Data shown:

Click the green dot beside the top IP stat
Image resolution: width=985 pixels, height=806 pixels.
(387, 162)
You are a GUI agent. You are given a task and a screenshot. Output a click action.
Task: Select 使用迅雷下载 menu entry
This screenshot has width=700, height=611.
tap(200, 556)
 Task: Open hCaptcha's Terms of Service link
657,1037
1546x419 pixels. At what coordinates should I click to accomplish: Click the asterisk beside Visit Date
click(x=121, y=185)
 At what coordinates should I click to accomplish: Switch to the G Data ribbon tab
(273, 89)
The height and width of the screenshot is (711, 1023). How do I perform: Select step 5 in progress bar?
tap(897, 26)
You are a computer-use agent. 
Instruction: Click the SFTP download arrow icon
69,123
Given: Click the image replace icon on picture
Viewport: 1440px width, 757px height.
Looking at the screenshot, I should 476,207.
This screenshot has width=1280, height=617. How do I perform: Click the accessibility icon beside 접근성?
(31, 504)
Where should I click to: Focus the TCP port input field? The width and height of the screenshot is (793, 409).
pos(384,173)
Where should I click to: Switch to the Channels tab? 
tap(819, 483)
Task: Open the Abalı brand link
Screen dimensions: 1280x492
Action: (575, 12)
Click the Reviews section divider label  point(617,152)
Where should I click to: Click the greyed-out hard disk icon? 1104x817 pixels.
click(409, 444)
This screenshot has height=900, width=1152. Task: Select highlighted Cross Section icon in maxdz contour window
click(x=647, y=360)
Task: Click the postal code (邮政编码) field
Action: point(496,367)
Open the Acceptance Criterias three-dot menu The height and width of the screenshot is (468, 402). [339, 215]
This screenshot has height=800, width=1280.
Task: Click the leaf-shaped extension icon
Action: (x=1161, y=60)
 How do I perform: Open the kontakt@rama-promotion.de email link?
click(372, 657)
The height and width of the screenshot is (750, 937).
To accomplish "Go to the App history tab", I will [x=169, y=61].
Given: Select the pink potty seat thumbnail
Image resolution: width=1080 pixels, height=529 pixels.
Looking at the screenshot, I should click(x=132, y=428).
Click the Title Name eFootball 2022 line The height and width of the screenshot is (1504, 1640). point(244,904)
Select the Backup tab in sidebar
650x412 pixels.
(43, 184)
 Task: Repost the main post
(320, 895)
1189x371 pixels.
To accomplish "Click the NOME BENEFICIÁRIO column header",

What you have to do:
Write out, without alteration, the line that contains "The height and width of the screenshot is (711, 1023)." and all subsequent lines down to the end of the data above.

Problem solution:
The height and width of the screenshot is (711, 1023). How do I perform: Select step 5 in progress bar?
tap(897, 26)
You are a computer-use agent. 
Instruction: Click the SFTP download arrow icon
69,123
Given: Click the image replace icon on picture
Viewport: 1440px width, 757px height.
Looking at the screenshot, I should 476,207.
This screenshot has width=1280, height=617. How do I perform: Click the accessibility icon beside 접근성?
(31, 504)
Where should I click to: Focus the TCP port input field? The width and height of the screenshot is (793, 409).
pos(384,173)
Where should I click to: Switch to the Channels tab? 
tap(819, 483)
Task: Open the Abalı brand link
Screen dimensions: 1280x492
Action: (575, 12)
Click the Reviews section divider label  point(617,152)
Where should I click to: Click the greyed-out hard disk icon? 1104x817 pixels.
click(409, 444)
This screenshot has height=900, width=1152. Task: Select highlighted Cross Section icon in maxdz contour window
click(x=647, y=360)
Task: Click the postal code (邮政编码) field
Action: point(496,367)
Open the Acceptance Criterias three-dot menu The height and width of the screenshot is (468, 402). [339, 215]
This screenshot has height=800, width=1280.
Task: Click the leaf-shaped extension icon
Action: (x=1161, y=60)
 How do I perform: Open the kontakt@rama-promotion.de email link?
click(372, 657)
The height and width of the screenshot is (750, 937).
To accomplish "Go to the App history tab", I will [x=169, y=61].
Given: Select the pink potty seat thumbnail
Image resolution: width=1080 pixels, height=529 pixels.
Looking at the screenshot, I should click(x=132, y=428).
Click the Title Name eFootball 2022 line The height and width of the screenshot is (1504, 1640). point(244,904)
Select the Backup tab in sidebar
650x412 pixels.
(43, 184)
 Task: Repost the main post
(320, 895)
1189x371 pixels.
To accomplish "Click the NOME BENEFICIÁRIO column header",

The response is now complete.